Some records
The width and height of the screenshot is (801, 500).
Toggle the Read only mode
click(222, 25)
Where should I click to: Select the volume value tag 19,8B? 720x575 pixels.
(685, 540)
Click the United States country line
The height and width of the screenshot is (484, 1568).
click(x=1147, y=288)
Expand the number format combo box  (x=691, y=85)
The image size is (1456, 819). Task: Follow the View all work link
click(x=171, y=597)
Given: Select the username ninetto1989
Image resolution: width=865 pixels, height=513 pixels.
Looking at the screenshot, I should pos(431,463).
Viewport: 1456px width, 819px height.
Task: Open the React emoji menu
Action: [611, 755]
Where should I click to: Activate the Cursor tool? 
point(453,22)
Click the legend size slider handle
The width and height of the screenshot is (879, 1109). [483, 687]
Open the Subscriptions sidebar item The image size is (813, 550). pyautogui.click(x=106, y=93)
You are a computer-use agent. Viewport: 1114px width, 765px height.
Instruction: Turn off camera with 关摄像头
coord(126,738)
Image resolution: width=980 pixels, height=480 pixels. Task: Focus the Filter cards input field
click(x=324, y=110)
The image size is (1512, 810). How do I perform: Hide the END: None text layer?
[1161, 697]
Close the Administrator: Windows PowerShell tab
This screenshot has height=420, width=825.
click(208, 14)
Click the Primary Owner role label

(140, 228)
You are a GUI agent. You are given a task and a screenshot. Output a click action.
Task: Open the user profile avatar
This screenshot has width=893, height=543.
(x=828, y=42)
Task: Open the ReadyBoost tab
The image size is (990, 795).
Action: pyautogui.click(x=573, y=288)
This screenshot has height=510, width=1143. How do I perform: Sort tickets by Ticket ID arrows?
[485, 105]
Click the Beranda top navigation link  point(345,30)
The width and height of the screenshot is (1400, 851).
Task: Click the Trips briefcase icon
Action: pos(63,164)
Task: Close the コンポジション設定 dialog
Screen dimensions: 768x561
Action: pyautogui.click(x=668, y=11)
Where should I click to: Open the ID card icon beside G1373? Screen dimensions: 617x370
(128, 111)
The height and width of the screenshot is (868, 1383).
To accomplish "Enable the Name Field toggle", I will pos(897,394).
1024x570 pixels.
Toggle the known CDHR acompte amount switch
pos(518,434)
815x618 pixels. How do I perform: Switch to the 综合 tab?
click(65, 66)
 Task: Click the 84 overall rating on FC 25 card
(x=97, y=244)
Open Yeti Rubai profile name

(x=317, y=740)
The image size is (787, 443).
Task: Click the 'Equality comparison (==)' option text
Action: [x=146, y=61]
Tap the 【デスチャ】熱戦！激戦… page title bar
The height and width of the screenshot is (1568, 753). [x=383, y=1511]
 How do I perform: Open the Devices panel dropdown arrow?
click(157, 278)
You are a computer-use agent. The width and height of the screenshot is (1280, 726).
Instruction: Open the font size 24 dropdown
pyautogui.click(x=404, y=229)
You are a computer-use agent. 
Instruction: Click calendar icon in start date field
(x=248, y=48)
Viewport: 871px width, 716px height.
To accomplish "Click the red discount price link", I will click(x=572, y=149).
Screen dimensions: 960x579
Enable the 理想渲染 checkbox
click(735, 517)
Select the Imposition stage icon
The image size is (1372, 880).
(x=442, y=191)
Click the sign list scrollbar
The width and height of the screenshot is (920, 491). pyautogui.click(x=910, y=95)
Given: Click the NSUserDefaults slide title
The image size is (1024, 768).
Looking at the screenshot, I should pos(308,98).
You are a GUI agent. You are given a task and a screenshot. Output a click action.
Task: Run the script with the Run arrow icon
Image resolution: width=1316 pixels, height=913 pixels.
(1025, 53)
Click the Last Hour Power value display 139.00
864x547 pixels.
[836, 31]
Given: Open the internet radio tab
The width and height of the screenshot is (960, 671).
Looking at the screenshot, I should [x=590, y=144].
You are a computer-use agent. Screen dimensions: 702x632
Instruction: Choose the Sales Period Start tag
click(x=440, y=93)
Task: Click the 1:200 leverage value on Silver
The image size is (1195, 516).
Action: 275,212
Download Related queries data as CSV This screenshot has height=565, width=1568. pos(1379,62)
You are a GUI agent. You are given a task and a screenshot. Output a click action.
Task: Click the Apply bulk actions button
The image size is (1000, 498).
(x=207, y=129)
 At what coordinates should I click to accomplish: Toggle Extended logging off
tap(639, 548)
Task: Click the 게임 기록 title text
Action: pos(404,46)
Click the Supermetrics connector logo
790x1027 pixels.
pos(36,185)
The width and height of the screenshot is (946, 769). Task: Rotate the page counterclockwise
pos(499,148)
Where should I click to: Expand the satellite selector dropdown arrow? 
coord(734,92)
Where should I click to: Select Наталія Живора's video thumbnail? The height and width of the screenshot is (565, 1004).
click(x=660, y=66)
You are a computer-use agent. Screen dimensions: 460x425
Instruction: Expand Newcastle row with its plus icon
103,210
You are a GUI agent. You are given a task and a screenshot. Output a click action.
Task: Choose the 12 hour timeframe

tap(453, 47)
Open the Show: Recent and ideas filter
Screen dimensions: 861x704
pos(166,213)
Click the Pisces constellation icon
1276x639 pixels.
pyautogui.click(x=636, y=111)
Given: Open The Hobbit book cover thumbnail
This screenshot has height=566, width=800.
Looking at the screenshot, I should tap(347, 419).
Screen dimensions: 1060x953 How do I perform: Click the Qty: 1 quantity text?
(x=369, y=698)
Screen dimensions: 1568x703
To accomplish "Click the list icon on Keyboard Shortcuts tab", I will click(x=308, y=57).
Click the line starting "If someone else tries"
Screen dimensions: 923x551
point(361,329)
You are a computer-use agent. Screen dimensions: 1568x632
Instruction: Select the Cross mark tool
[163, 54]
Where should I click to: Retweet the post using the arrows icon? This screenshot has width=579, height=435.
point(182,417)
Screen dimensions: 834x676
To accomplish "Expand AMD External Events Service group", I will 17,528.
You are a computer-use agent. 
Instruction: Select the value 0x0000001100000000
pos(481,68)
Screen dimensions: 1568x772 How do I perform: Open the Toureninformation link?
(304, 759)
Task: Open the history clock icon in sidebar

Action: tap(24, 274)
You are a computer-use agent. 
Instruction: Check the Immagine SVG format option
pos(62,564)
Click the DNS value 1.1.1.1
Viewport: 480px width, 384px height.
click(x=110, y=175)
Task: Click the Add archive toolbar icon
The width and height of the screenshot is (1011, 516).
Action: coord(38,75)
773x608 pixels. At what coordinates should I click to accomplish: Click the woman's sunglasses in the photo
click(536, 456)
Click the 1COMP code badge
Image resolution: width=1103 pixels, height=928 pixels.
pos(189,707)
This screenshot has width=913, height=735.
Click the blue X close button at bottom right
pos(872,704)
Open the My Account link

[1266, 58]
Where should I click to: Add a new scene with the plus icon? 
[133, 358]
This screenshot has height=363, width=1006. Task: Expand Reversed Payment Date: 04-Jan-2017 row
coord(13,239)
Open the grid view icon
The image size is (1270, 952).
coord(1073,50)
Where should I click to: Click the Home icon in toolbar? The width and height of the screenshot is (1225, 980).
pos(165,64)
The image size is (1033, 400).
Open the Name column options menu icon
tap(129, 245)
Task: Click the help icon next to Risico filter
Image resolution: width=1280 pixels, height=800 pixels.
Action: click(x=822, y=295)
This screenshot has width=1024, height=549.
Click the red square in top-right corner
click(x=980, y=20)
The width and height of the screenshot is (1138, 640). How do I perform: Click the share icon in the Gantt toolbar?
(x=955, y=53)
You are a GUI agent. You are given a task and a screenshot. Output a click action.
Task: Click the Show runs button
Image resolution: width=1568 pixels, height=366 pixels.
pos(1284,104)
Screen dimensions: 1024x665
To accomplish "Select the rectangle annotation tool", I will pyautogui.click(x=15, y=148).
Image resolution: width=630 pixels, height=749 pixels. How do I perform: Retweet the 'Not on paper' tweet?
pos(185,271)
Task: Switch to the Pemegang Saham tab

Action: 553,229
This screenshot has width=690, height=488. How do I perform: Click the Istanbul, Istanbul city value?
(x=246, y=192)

- **WHAT IS REQUIRED**
Rewrite the stretch of the records from the line containing "You are a computer-use agent. Screen dimensions: 460x425" through the line containing "(x=369, y=698)", switching "Newcastle" to "Leeds" and leaving everything else unchanged.

- **RESULT OF THE EXERCISE**
You are a computer-use agent. Screen dimensions: 460x425
Instruction: Expand Leeds row with its plus icon
103,210
You are a GUI agent. You are given a task and a screenshot. Output a click action.
Task: Choose the 12 hour timeframe

tap(453, 47)
Open the Show: Recent and ideas filter
Screen dimensions: 861x704
pos(166,213)
Click the Pisces constellation icon
1276x639 pixels.
pyautogui.click(x=636, y=111)
Given: Open The Hobbit book cover thumbnail
This screenshot has height=566, width=800.
Looking at the screenshot, I should tap(347, 419).
Screen dimensions: 1060x953 How do I perform: Click the Qty: 1 quantity text?
(x=369, y=698)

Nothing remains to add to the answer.